I recently had the honor of presenting data on how surgeons perceive the value of coaching at the American Orthopaedic Association Annual Leadership Meeting. After more than 900 coaching hours and close to 100 clients, a few clear themes emerged. While each coaching relationship is deeply personal, the overall trends are telling.
One of the biggest takeaways? Choice matters.
While some coaching engagements were mandatory, the majority were voluntary. And consistently, it was the voluntary clients who reported the highest value. When physicians choose coaching for themselves, they show up with intention. They’re engaged, open, and more consistent. In those relationships, the client truly thrives.
What Brings Surgeons to Coaching?
One of the most common questions I get as a coach is: “What do surgeons come to you for?”
The answers vary, but certain themes consistently stand out—career transitions, communication, practice management, and leadership. For this study, I tracked the general focus or purpose of each coaching session. While many sessions addressed multiple topics, such as both communication and practice management, there was significant overlap in the challenges surgeons faced.
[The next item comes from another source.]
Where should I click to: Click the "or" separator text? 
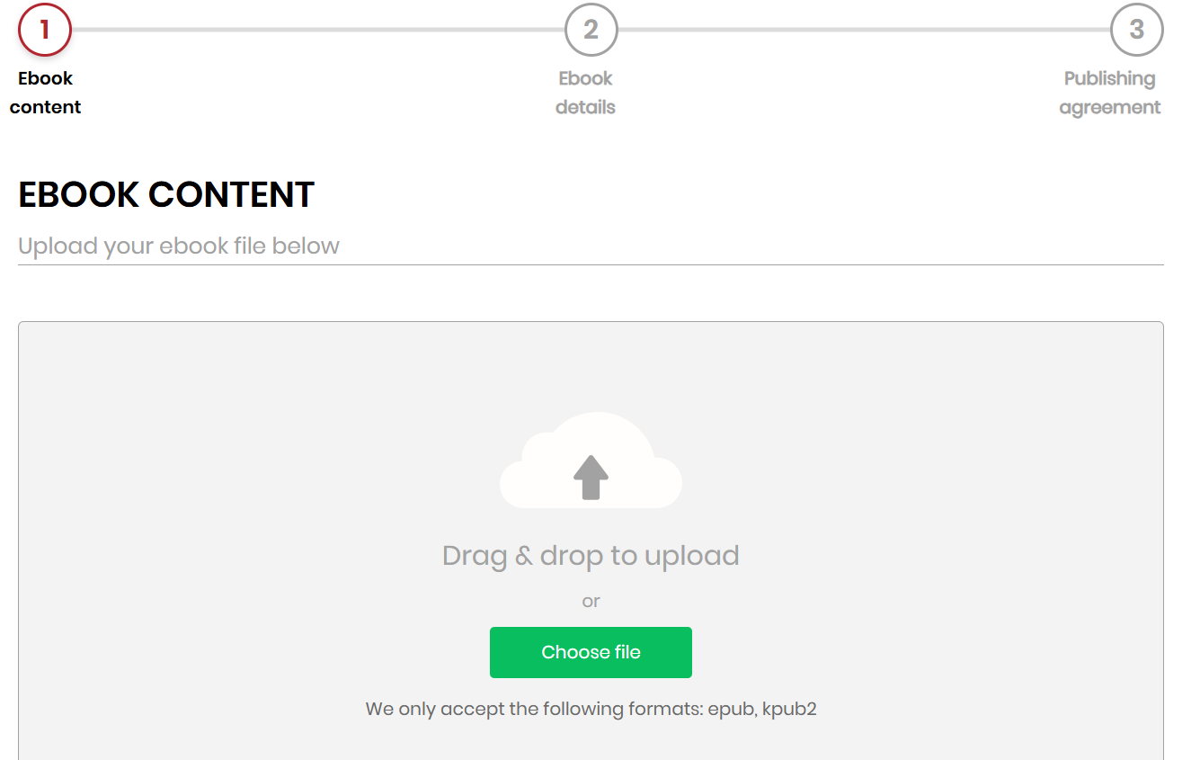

Even though every client’s story is unique, it’s no surprise that common patterns emerged. What sets coaching apart is the approach: instead of offering prescriptive solutions, coaching empowers clients to think critically about their circumstances and design their own way forward. That difference is powerful.
These coaching purposes—and the overlap between them—highlight the complexity of modern surgical practice. We operate in one of the most demanding, high-stakes professional environments with real consequences. Yet traditional training often leaves us unprepared for the non-technical, human challenges we encounter daily.
Coaching Is Not Just for “Struggling” Surgeons
Let’s be clear: I was not an early adopter of coaching.
I didn’t experience professional coaching until 2012, when I was 15 years into practice. By then, I was simply surviving—not thriving. Like many, I assumed that being intelligent and working hard would be enough. I believed perfection and clinical mastery were the right path. But over time, I began to see signs and a growing awareness that something had to change. Eventually, my curiosity led me to coaching.
Since then, coaching has helped me find an improved work-life rhythm, greater professional fulfillment, and a more sustainable career. Now, after over a decade of practicing and coaching colleagues, I’ve guided many other physicians through their personal growth journeys. Not by telling them what to do—but by helping them figure it out for themselves.

A Different Kind of Support
Coaching is not therapy. It’s not consulting. It’s not mentoring. Coaching is a confidential, collaborative process in which the client is the expert in their own life. The coaches at SurgeonMasters are mostly physicians offering a different type of connection because they have experienced the same pressures and unique culture of medicine that the client has. Therefore, coaching offers the client a safe space for personal growth, professional development, and peak performance. And from what I’ve experienced, the impact is real. Each session is about supporting the client and their goals, not fixing their “problems.”
What the Data Says
The coach engaged in coaching relationships with 96 surgeon clients. Of these, 54 clients initiated the coaching relationship directly, while 42 were referred to the coach through an EAP.
- Across all clients, the average perceived value of coaching (APVC) was 4.31 out of 5.
- Voluntary clients received the highest average perceived value at 4.49.
- Mandatory coaching clients had the lowest value, averaging 3.89, and even lower (3.47) when the mandate came through an EAP.
- Among EAP clients, voluntary engagements scored 4.56, while mandatory engagements scored 3.47.
This suggests what many of us know intuitively: autonomy and choice enhance engagement and outcomes.
Where We Go from Here
Professional coaching is a novel approach for physicians. It offers a structured, yet flexible, framework for self-reflection, skill-building, and meaningful progress. Based on what I’ve witnessed, coaching improves career sustainability, helps surgeons reconnect with their purpose, and supports personal wellness.
To make coaching more accessible and effective across the surgical profession, I recommend that organizations or teams:
- Offer opt-out coaching programs rather than opt-in to keep it voluntary but encouraged in our profession
- Encourage routine coaching check-ins without reporting to maintain confidentiality
- Target key career transitions or major life stressors, such as onboarding, promotion, career shifts, divorce, and family member death or major illness
While mandatory coaching may be appropriate in certain high-stakes or corrective contexts, if coaching were offered proactively, we might require fewer behavior-mandated engagements. Of course, we need further research to improve its delivery, effectiveness, and perceived value.
Let’s Keep the Conversation Going
Coaching provides a rare space in which surgeons can reflect, assess, and reset without fear of judgment. The relationship is deeply personal, but the patterns are striking. We’re just beginning to understand what’s possible when we support surgeons as people, not just as martyrs or superheroes. Coaching offers cutting-edge support for those performing at the cutting edge.
I’m excited to collaborate on future research that investigates coaching and its long-term impact. How does coaching affect leadership effectiveness? Emotional intelligence? Work-life integration? Patient outcomes? I have so many coaching questions I’m curious about.
If you take away one thing, let it be this: Coaching is most powerful when it’s proactive, not reactive. It’s a resource for achievement and change, not just a last resort.